Last, the adj.maxmMd calculated by Haggard et al. (2018) was used to take both potency and efficacy into account and identify chemicals with a clear response above assay noise considering data for 11 hormones (excluding DHEA and pregnenolone owing to their frequent detection below the lower LOQ). The adj.maxmMd for each chemical tested can be found in the Haggard et al. (2018) Supplemental Data File 11.

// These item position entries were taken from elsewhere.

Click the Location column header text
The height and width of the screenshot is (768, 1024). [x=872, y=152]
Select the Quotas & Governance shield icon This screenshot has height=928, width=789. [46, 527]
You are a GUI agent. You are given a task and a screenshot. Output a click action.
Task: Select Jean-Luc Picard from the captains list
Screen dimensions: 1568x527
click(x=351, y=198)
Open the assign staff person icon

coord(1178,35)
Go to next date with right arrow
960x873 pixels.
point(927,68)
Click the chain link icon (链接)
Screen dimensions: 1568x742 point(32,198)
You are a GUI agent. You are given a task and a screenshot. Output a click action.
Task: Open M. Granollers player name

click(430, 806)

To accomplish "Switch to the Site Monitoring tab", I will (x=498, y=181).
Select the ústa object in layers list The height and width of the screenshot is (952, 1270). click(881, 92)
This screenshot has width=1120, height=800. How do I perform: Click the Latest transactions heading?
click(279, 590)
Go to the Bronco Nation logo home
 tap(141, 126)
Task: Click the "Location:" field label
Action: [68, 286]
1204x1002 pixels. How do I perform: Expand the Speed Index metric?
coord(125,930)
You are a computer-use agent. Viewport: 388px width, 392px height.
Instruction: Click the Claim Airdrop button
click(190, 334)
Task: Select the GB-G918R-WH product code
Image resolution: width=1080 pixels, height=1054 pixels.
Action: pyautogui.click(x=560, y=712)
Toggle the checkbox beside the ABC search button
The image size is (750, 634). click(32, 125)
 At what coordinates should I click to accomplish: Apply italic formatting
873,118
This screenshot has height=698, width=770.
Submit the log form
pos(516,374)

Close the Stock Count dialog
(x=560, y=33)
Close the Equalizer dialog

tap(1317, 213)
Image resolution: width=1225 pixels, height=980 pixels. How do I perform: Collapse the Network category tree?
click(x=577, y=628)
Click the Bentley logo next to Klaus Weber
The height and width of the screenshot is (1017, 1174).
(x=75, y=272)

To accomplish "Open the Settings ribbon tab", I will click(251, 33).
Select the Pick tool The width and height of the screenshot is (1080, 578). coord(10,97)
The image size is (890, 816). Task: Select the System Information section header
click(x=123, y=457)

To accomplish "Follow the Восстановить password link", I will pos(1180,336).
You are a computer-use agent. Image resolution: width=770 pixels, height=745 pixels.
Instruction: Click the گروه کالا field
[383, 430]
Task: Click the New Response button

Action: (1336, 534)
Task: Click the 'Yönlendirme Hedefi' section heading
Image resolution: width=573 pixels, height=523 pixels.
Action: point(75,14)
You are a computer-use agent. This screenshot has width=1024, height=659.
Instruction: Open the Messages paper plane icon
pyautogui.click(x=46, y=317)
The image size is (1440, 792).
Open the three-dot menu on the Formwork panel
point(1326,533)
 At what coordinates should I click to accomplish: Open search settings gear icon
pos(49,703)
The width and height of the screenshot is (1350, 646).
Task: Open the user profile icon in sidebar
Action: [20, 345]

We defined E2- and P4-up chemicals with higher potency and efficacy as active on the basis of the following criteria: MFC≥1.5, LEC≤33μM, and adj.maxmMd >0. These active chemicals were the focus of subsequent analysis because they are less likely to be false-positives (based on an MFC≥1.5, as suggested by the OECD interlaboratory analysis) and more likely to be active at environmentally relevant concentrations (by limiting to more potent chemicals). An adj.maxmMd >0 is also less likely to result in a false-positive for steroidogenic pathway disruption, per Haggard et al. (2018). We defined the excluded chemicals as borderline active. We also removed the following synthetic or endogenous steroid hormones because they can interfere with steroidogenesis by acting as substrates: 17-methyltestosterone, 17α-estradiol, 17α-ethinylestradiol, 17α-hydroxyprogesterone, 17β-estradiol, 4-androstene-3,17-dione, 5α-dihydrotestosterone, androsterone, dehydroepiandrosterone, equilin, estrone, P4, and testosterone propionate.

We classified the active chemicals into three groups corresponding to their potency and efficacy by ranking them on the basis of the average of their MFC percentile rank and LEC percentile rank. We considered those chemicals in the top 25% of the rank as having higher (compared with the other chemicals in the ranking) efficacy and potency, chemicals in the middle 25–75% as having intermediate potency and efficacy, and chemicals in the bottom 25% as having lower potency and efficacy.